Kim has a receptive, relatable personality that makes him a great choice for president, several faculty members said.
"I think he's lots of things we were looking for," economics professor Jonathan Skinner, a search committee member, said. "[He has] leadership skills, charisma, a sense of moral purpose, excitement. We couldn't be happier."
Some members of the Class of 2009 said they were aware of Kim's background even before the announcement of his appointment because they were required to read "Mountains Beyond Mountains" by Tracy Kidder the summer before matriculation.
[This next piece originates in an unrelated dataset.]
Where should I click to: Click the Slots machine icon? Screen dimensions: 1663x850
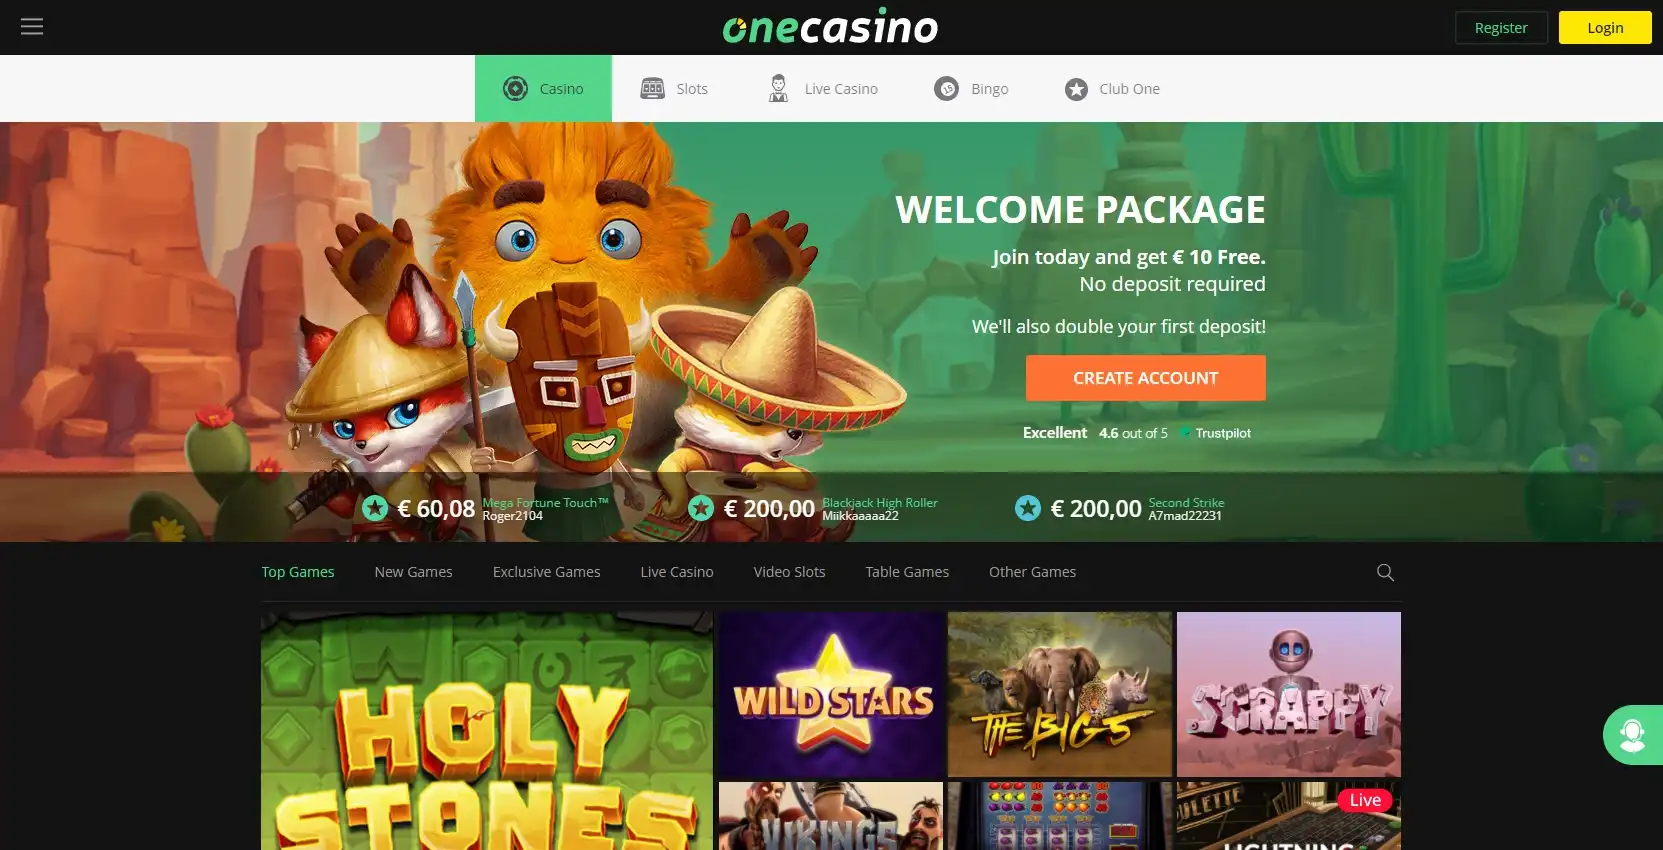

The book is about Paul Farmer, now a professor at Harvard Medical School, and his work at Partners in Health, a global health organization he co-founded with Kim.
"I was inspired by Partners in Health after reading Mountains Beyond Mountains," Sam Kennedy '09, an intern in Wright's office, said. "Although I am not interested in the medical field, it actually inspired me to possibly go into education in developing countries."
Others see Kim's selection as a positive opportunity to introduce a fresh perspective to the College.
"He can change some of the atmosphere on campus because he's not really tied to this scene," Uthman Olagoke '11 said. "New ideas, new outlook."
Jack said that Kim's background distinguishes him from previous Dartmouth presidents and other leaders in the Ivy League, many of whom first after spent their careers serving as deans, provosts and presidents of other institutions.
"President Kim doesn't have the typical CV that you see," Jack said. "He has not been a dean or provost, so he brings different set of experiences."
Staff writers Josh Roselman and Greg Berger contributed to the reporting of this article.